___ EXERCISE TEXT
Likert-type questions, as used in this paper, generate ordinal data that do not take on a standard distribution. To this end, the Mann-Whitney U test was the primary statistical test used to measure differences in survey question responses since this non-Parametric test’s limited distributional assumptions make it possible to account for both the categorical and ordinal nature of the data.

To analyse the difference in responses for when in the survey a question is asked, we applied a Holm correction for multiple comparisons to account for the range of tests conducted.

3. Results

3.1. How to improve completion rate

Overall, 36% of respondents completed their mobile survey. The completion rate was more than four times higher among those familiar with mobile surveys, the “known” population (55%) than those not familiar with mobile surveys, the “unknown” population (17.6%). Males and younger participants aged 25–29 were most likely to complete the survey with completion rate dropping as age increased in both groups (Table 1).
______
___ SUPPLIED DATA
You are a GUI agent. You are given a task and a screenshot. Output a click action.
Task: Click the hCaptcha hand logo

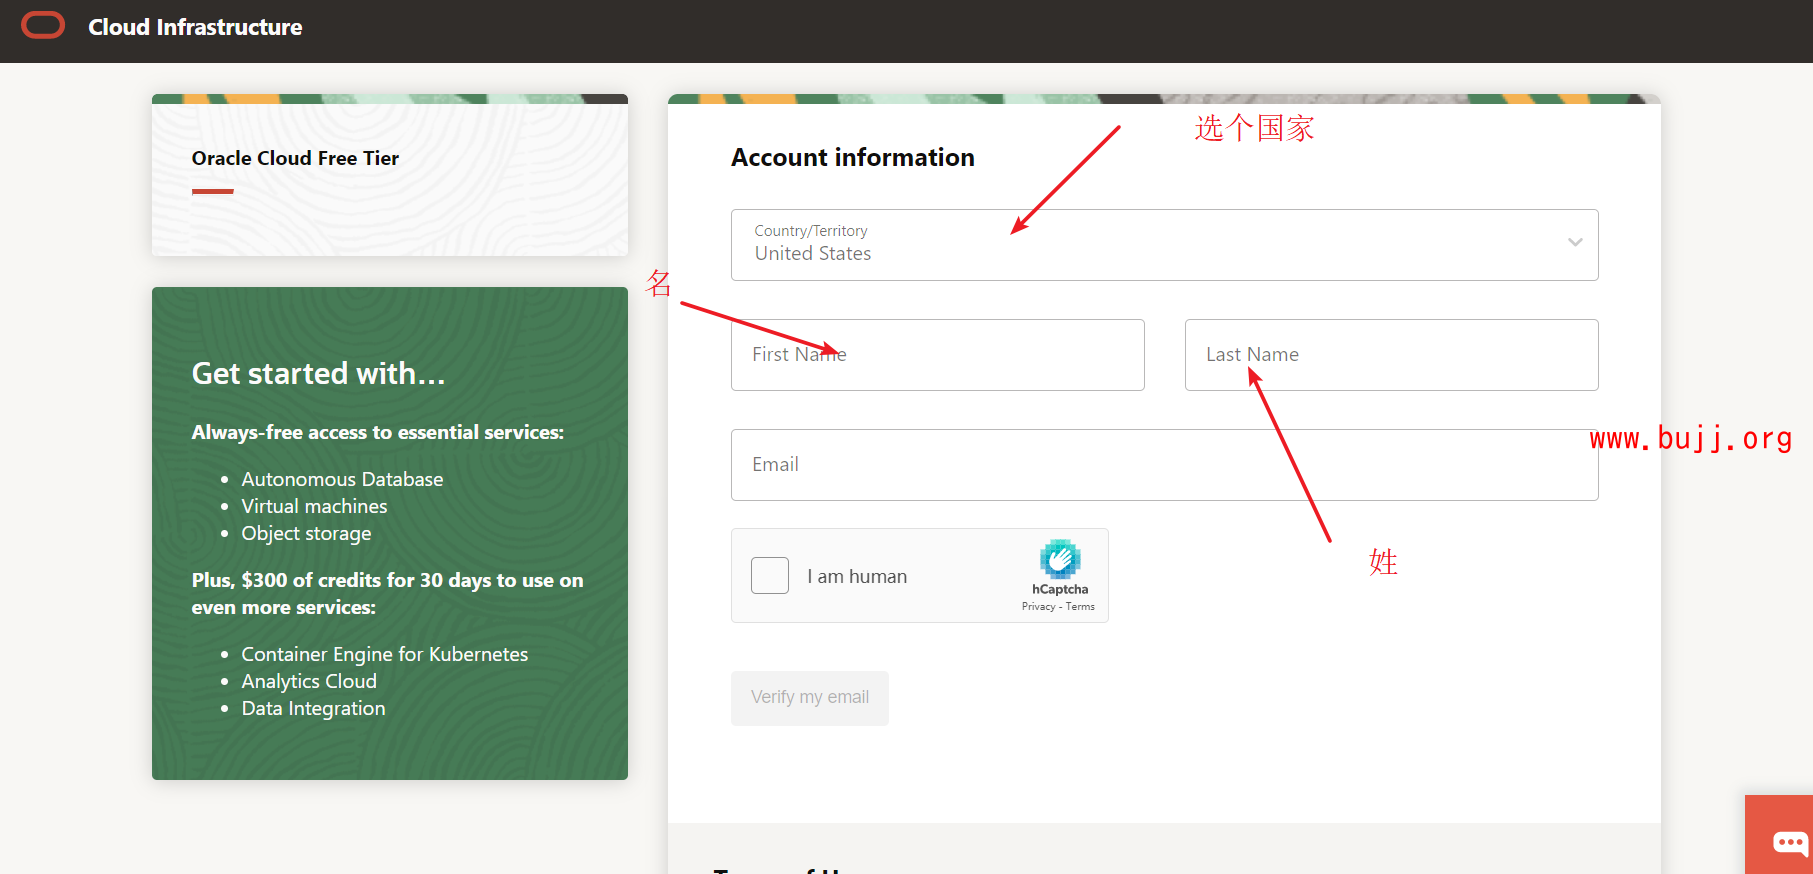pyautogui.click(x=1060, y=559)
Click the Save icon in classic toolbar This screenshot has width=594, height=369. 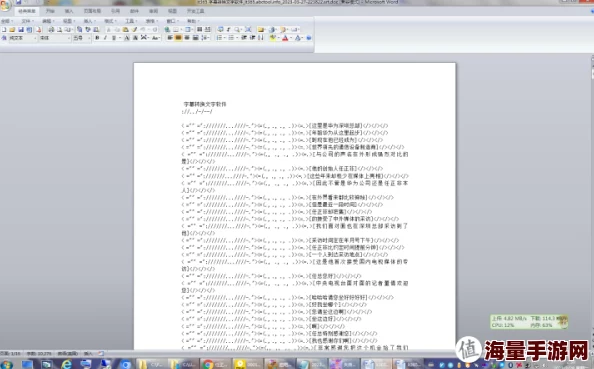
______
• EXERCISES TO COMPLETE:
A: Using the mobile survey passage, answer each question on its own line, marked to match.
(i) Which test was the primary statistical test for differences in survey question responses?
(ii) Which correction for multiple comparisons was applied?
(iii) What was the completion rate in the "known" population?
B: Please write the next part of the mobile survey passage, picking up right after its final sentence.

• OUTPUTS BY TASK:
A:
(i) The Mann-Whitney U test
(ii) A Holm correction
(iii) 55%

B:
With regards to treatment effects, there was a significant difference in the completion rate as incentive amount and survey length varied. Looking at the incentive treatment, an incentive increase from 0KES to 25KES increased the completion rate by 3.2% and an increase from 0KES to 100KES increased the completion rate by 6% (p-value: 5.449e-06). Broken down by sub-sample, an increase in incentive amount significantly increased the completion rate among the unknowns but not the knowns. An increase from no incentive to 25KES among the unknowns increased the completion rate by 5.8%, from 13.7% to 19.5%, and an increase from no incentive to 100KES increased the completion rate by 8.2% to 21.9% (p-value: 1.334e-08). In contrast, there was no significant difference in the completion rate when knowns received a higher or lower incentive.

For the survey length treatment, a mobile survey with five questions produced the highest completion rate, especially for the known population. Overall, increasing the survey length from five questions to 10 questions significantly reduced the completion rate by 3% and increasing to 25 questions significantly reduced the completion rate by 4% (p-value: 0.001144). Looking more specifically by group, increasing the survey length from five questions to 10 questions among knowns significantly reduced the completion rate by 3.8%, from 58.2% to 54.4%, and increasing to 25 questions significantly reduced the completion rate by 5.6% to 52.6% (p-value: 0.01872). For unknowns the reduction was smaller but still significant: increasing the length from five to 10 questions reduced the completion rate by 3.3%, from 19.9% to 16.6%, and increasing to 25 questions reduced the completion rate by 3.7% to 16.2% (p-value: 0.01311).

There was no statistically significant difference in completion rate across both groups when participants received a pre-survey communication letting them know the length of the survey.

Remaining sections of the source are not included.